Playing esports. No previous research has explored the relationship between playing competitive esports and esports betting. Younger video gamers are more likely than older players to seek out a career as a professional esports player (Bányai et al., 2020), where esports events are occurring at local, amateur, and professional levels. In addition, research with sports and fantasy sports athletes at college/university and professional levels finds high rates of gambling and problem gambling (see reviews by Derevensky et al., 2019; Winters & Derevensky, 2019). In line with other types of athletes, esports professional athletes—and even emerging amateur competitors–may likewise be attracted gambling such as esports betting. Path A of the model will test whether esports playing is positively associated with esports cash betting or esports skin betting.

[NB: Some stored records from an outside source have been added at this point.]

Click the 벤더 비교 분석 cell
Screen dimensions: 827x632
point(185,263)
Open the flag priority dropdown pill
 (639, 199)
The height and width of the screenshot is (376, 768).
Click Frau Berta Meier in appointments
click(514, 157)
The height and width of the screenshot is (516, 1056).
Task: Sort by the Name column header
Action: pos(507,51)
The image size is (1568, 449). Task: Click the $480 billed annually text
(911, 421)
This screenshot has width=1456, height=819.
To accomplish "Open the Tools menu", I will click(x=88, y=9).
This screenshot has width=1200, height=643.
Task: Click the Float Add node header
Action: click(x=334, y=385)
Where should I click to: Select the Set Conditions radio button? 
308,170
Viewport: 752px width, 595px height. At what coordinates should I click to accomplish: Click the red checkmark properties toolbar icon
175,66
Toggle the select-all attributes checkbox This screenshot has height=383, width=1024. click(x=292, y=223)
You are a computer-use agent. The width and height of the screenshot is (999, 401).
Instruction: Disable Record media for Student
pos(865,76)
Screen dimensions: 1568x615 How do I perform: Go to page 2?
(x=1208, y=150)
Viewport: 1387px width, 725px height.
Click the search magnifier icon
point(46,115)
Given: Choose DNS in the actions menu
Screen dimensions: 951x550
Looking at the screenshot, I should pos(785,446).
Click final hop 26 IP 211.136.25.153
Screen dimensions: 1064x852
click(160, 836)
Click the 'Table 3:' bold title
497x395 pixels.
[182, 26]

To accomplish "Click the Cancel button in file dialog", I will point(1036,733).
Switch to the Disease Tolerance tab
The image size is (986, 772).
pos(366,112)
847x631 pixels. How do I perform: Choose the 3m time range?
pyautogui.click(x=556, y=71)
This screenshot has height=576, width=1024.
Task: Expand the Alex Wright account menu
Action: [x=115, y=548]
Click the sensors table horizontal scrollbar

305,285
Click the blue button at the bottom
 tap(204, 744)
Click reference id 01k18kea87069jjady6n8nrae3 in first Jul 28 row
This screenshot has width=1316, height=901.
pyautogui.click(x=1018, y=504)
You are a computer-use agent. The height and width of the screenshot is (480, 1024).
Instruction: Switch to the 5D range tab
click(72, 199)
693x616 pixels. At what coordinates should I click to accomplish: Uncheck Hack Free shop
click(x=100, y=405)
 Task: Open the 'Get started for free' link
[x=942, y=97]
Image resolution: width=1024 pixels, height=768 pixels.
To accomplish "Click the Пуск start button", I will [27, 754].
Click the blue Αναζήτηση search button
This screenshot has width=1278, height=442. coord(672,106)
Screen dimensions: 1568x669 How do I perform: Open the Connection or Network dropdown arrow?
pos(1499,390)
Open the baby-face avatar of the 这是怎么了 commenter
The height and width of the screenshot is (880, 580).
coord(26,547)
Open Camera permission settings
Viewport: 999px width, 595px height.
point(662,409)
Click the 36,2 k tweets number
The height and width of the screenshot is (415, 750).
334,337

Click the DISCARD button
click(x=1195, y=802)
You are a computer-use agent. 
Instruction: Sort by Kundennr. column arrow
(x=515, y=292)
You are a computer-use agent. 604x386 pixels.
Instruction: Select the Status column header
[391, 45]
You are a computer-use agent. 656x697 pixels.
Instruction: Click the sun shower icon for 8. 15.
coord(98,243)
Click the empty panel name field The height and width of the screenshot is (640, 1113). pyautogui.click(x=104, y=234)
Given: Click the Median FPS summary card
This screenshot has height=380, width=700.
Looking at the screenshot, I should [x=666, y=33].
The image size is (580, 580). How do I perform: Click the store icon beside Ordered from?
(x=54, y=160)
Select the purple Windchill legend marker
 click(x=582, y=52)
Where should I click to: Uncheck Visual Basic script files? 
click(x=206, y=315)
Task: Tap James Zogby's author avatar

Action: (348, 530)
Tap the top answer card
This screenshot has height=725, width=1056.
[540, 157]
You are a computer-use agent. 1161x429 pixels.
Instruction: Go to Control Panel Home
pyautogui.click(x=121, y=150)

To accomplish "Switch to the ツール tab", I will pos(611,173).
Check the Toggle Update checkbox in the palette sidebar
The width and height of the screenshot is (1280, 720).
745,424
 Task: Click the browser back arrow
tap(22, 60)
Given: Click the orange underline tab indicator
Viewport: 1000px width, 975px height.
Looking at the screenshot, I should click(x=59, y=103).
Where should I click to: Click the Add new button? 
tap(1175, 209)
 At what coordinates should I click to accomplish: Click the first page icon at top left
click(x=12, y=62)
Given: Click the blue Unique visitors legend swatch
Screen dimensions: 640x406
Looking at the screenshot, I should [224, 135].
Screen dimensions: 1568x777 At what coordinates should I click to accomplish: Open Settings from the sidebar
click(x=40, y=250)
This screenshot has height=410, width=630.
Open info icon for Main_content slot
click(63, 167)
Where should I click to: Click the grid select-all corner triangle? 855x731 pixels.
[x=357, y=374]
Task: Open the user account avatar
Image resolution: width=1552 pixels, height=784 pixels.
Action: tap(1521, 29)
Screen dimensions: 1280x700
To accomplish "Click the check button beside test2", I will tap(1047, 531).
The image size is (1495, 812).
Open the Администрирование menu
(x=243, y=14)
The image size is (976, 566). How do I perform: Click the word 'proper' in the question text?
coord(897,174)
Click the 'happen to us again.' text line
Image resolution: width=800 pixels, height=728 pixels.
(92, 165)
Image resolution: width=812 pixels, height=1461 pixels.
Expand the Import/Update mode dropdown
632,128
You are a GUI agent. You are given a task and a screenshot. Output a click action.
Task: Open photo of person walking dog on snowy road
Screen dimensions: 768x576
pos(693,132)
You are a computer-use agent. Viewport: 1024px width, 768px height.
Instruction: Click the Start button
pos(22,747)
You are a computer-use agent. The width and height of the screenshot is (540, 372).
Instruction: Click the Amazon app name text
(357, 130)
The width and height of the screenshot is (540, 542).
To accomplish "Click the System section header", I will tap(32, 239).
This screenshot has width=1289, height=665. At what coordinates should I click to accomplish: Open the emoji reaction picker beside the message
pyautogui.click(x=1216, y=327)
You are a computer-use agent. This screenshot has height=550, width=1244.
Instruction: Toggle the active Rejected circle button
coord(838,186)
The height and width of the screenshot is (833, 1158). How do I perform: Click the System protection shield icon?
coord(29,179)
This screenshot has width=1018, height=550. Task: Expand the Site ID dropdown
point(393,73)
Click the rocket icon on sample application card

Bidirectional Pathway Between Video Game-Related Gambling and Traditional Gambling (B, C)
Studies have shown correlational, but not causal, relationships between video game-related gambling and traditional gambling. Esports bettors and skin gamblers appear to have high levels of involvement in traditional forms of gambling (Gainsbury et al., 2017a, 2017b; Greer et al., 2021; Lelonek-Kuleta & Bartczuk, 2021; Wardle, 2019; Wardle et al., 2020). In addition, video game-related gambling is positively associated with online gambling (Macey & Hamari, 2018a) and esports betting with greater gambling consumption (Macey et al., 2020). The second component of Fig. 1 captures our proposition that the relationship between video game-related gambling and traditional gambling is bidirectional, in that greater involvement in one increases the likelihood of involvement in the other.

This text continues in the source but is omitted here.